Owocowe dylematy 14-latki trwały co najmniej kwadrans i wcale jej nie było śpieszno do podjęcia ostatecznej decyzji, wprost przeciwnie: wyglądało na to, że dopiero rozkręca się.

Mąż stracił w pewnym momencie cierpliwość i huknął:

– Wybierz w końcu te owoce i wyjdźmy już wreszcie z tego sklepu!

 

WTEDY POJAWIŁA SIĘ ONA.

Niesamowita. W wieku nieokreślonym, może 25, może 35 lat. Dwanaście wizyt w solarium w ciągu ostatniego miesiąca. Czarne jak asfalt i proste jak autostrada włosy. Kruczo-czarna brew perfekcyjnie wyregulowana w łuk. Doczepiane rzęsy. Fantazyjny tatuaż na ramieniu.

Stanęła pół metra obok ojca mojego dziecka i wymownie nań spojrzała. Przez co najmniej dwie minuty, choć doprawdy trwało to niczym wieczność, jej oczy świdrowały go. Jej wymowny wzrok mówił, że czuwa.

Że niech on wie, że ona widzi i słyszy. W swym domu jest ona wiernym widzem paradokumentalnych programów typu Trudne Sprawy i zna się na rzeczy. Natomiast teraz, w tym sklepie, jest ona naocznym świadkiem tej sytuacji, w której dziecko poczebuje pomocy.

Grała na zwłokę, bo czekała na przybycie kamery. Powtarzała w myślach tekst, który zaraz wygłosi w stronę widzów. Uszyma wyobraźni usłyszeliśmy, że brzmiał tak:

–  Robiłam właśnie zakupy w Motylku, kiedy zaistniała sytuacja krzyku ojca wobec dziecka. Był agresywny.
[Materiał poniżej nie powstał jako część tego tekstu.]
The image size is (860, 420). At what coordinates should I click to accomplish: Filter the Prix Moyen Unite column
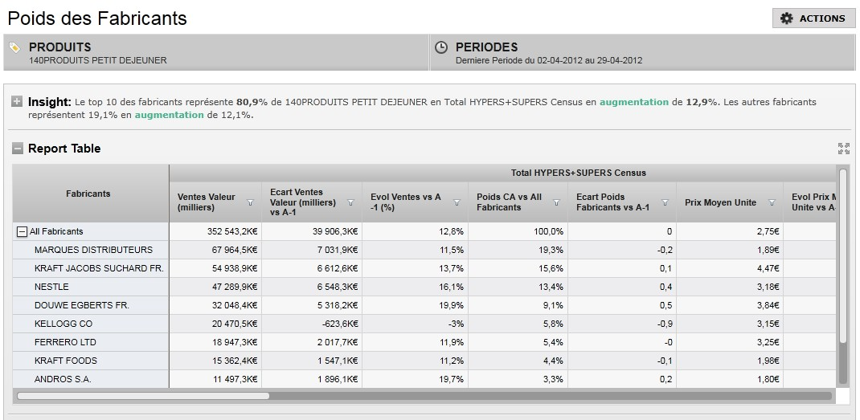[x=772, y=202]
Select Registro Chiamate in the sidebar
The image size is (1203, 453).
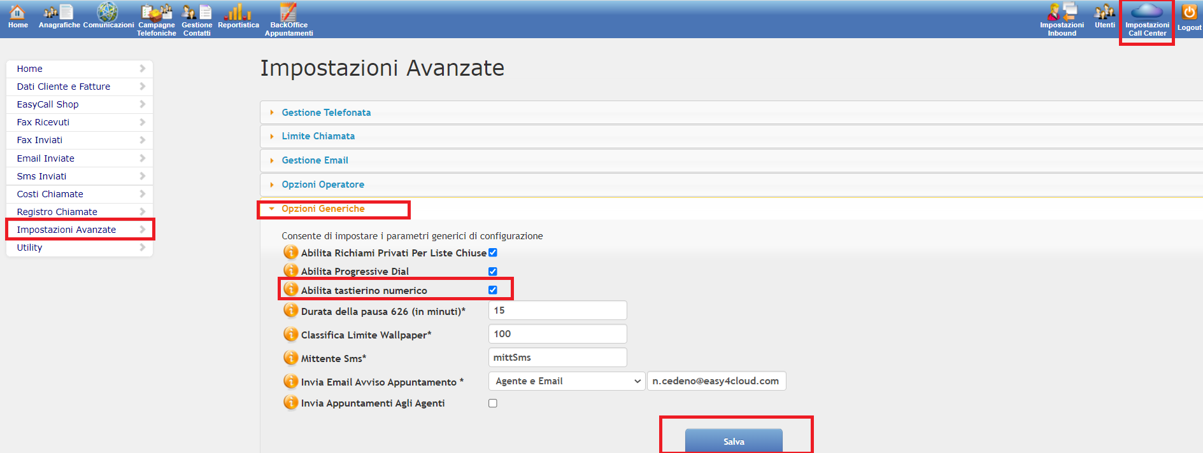[57, 212]
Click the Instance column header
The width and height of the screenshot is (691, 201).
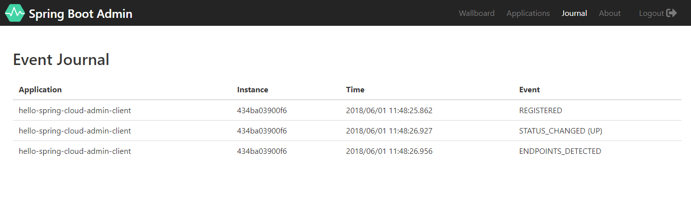pos(253,90)
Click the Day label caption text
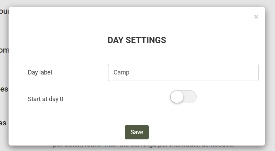This screenshot has height=151, width=275. [x=40, y=72]
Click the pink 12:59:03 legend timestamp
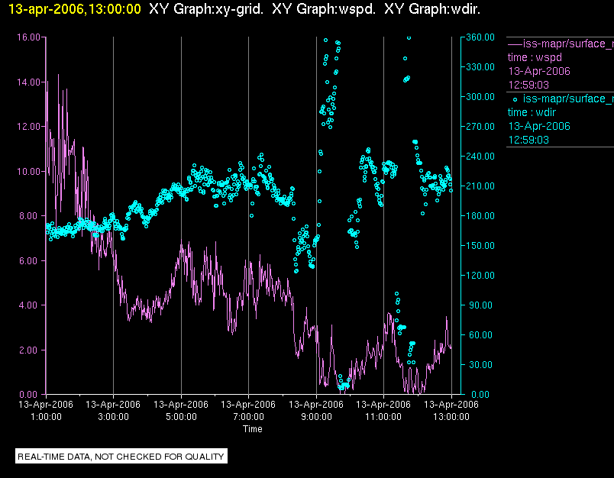The width and height of the screenshot is (614, 478). (528, 85)
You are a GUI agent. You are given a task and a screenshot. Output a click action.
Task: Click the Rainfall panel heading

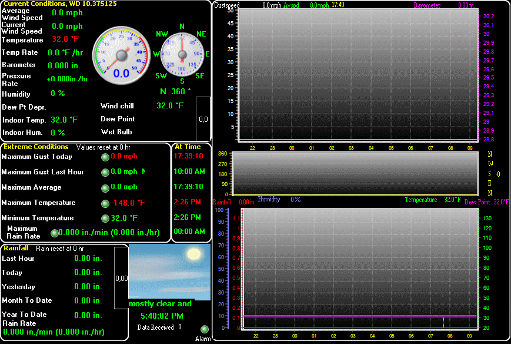[x=16, y=248]
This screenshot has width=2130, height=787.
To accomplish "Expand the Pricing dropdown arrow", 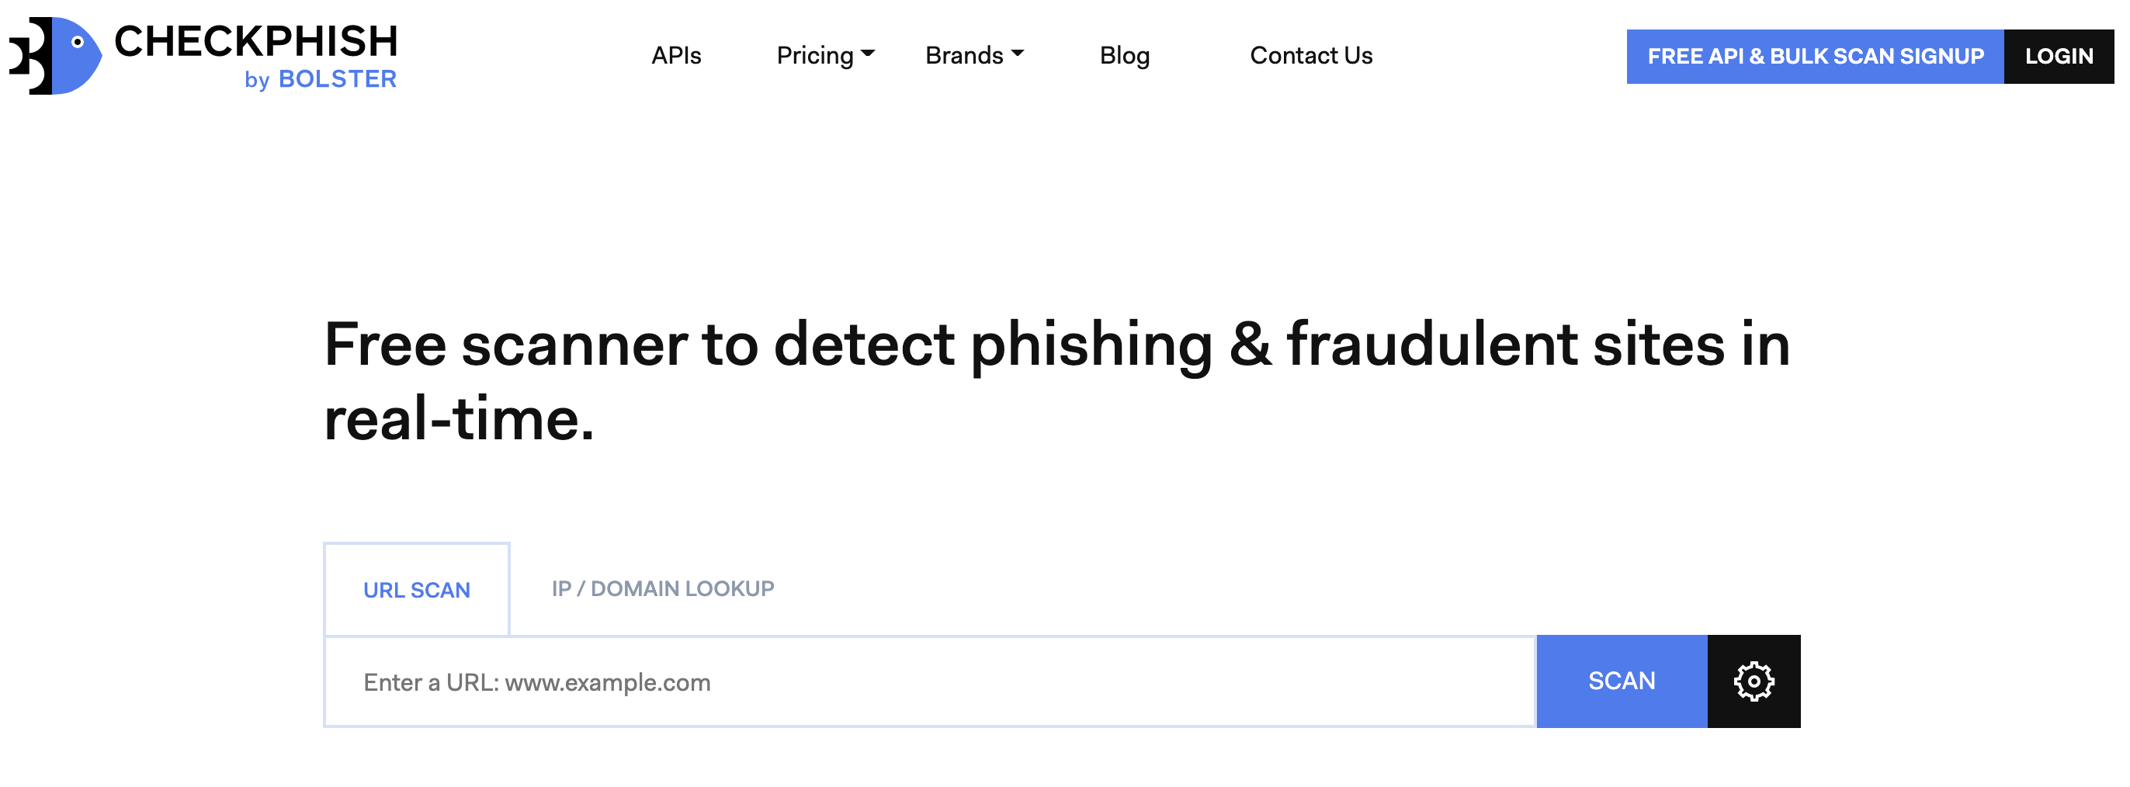I will click(x=867, y=54).
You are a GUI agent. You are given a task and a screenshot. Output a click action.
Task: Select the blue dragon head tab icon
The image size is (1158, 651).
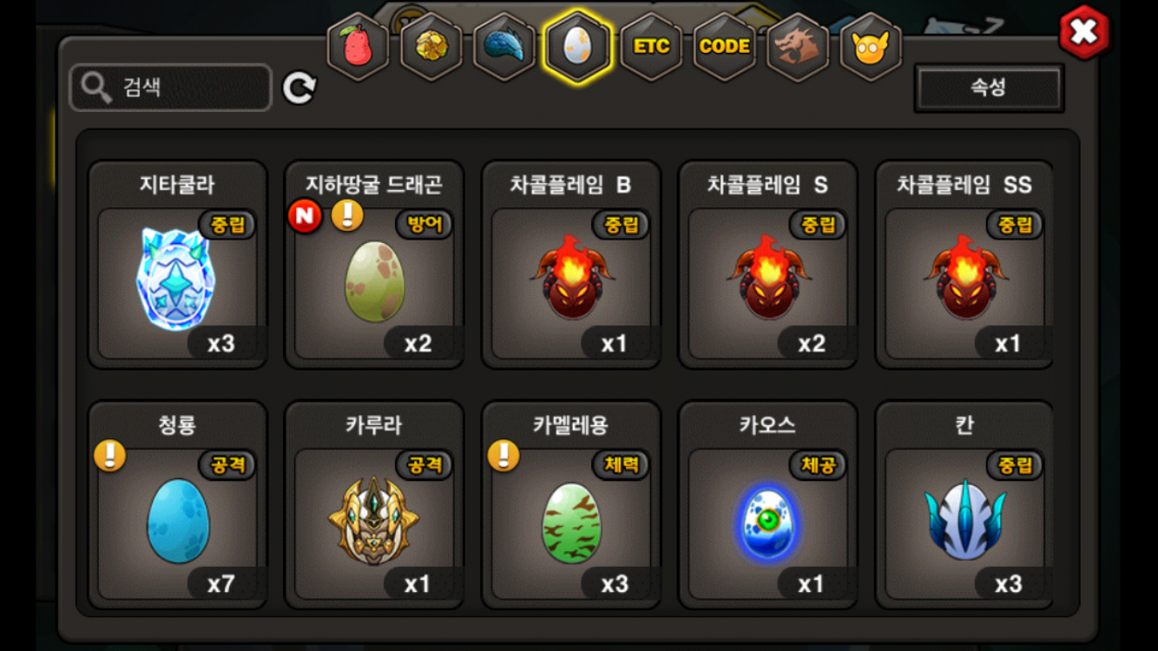(x=504, y=47)
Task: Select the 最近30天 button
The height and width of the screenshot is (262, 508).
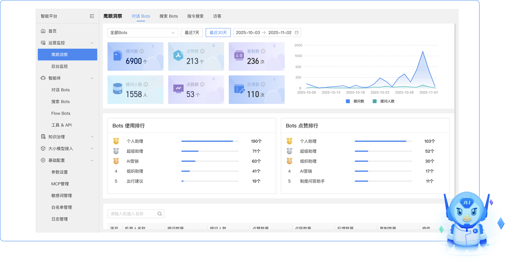Action: [x=218, y=33]
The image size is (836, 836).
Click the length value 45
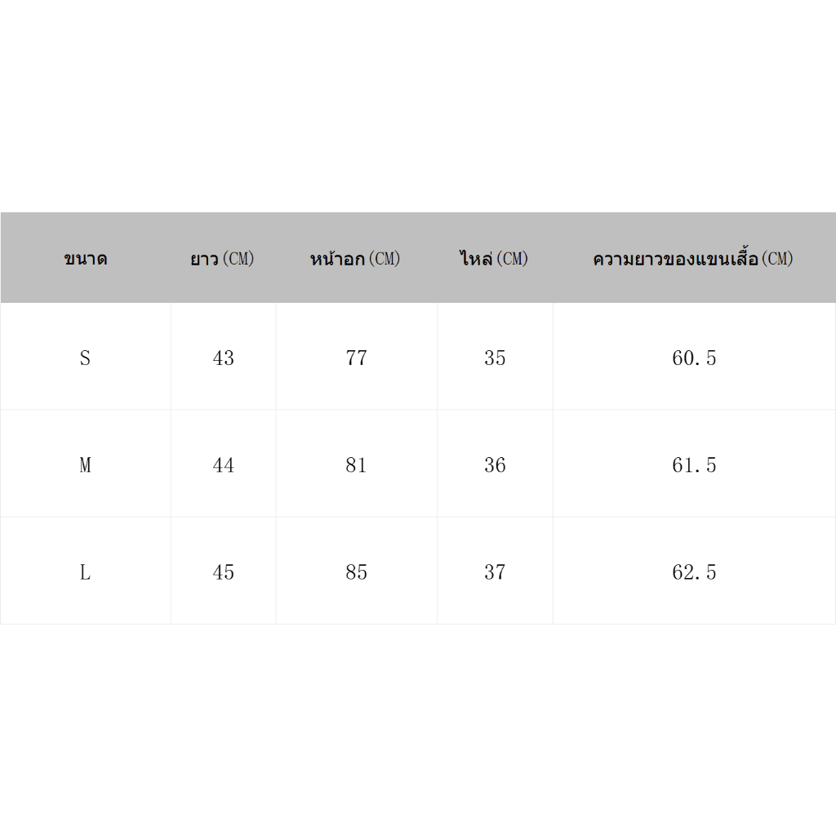[x=224, y=572]
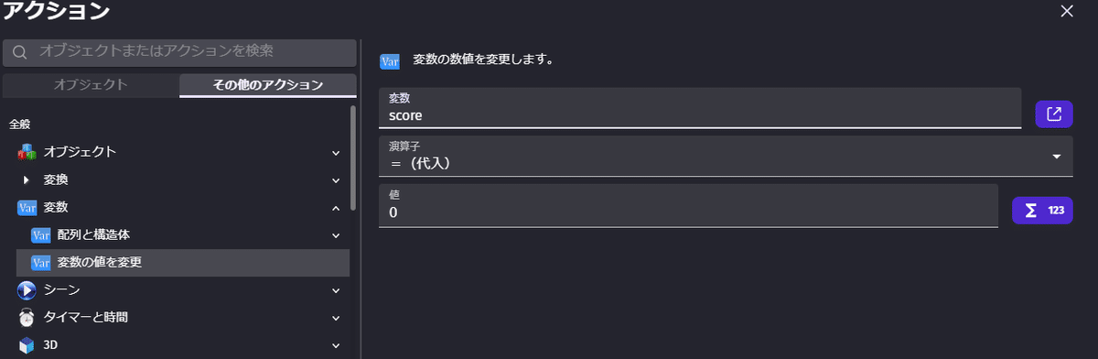Open the expression editor sigma 123 button
This screenshot has height=359, width=1098.
[1042, 211]
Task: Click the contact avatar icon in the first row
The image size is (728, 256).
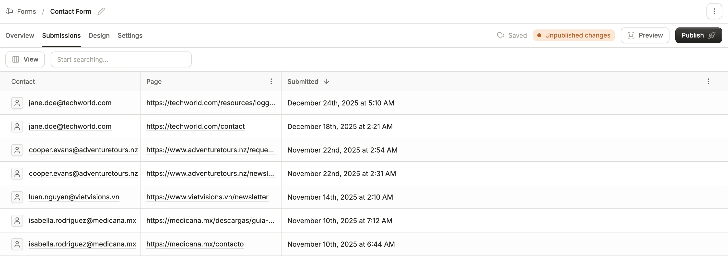Action: coord(17,103)
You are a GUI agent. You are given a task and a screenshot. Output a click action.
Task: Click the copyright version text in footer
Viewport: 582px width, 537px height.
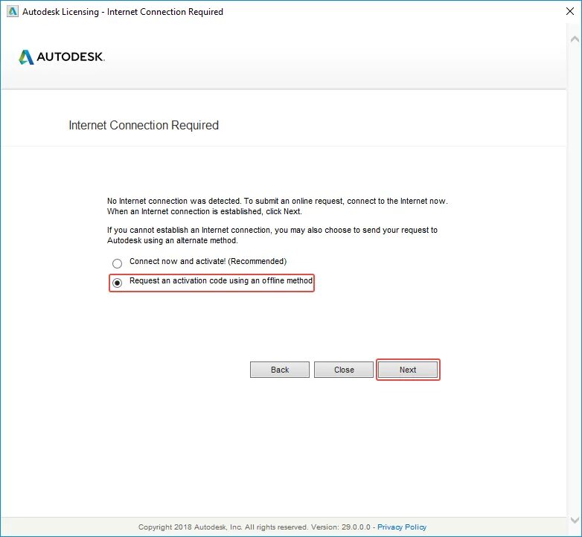(x=255, y=527)
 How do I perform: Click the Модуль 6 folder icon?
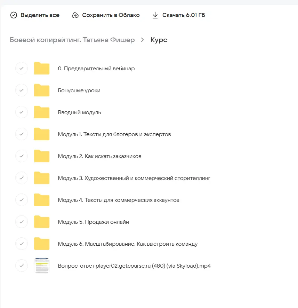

Miałam wrażenie, iż chce ją zamordować. Poczułam, że ta sprawa może mieć związek z serią afer, która wstrząsnęła ostatnio Darłowem.

*

Moja 14-letnia córka, fanka Trudnych Spraw, o czym opowiadałam Wam tutaj, oczywiście błyskawicznie poczuła przepływającą weń paradokumentalną żyłkę i kiedy czym prędzej opuściliśmy to miejsce, stanęła obok witryny sklepowej, zrobiła smutną minę cierpiącego dziecka i powiedziała wprost do kamery:

–  Tato krzyczał na mnie w Biedronce. Chciałam tylko wybrać owoce. Było ich tak dużo, tak wiele, a ja nie wiedziałam na które się zdecydować, bo moi rodzice nie kupują mi nawet jabłek, a mojej siostrze cytryn. Wszystko wydają na internet.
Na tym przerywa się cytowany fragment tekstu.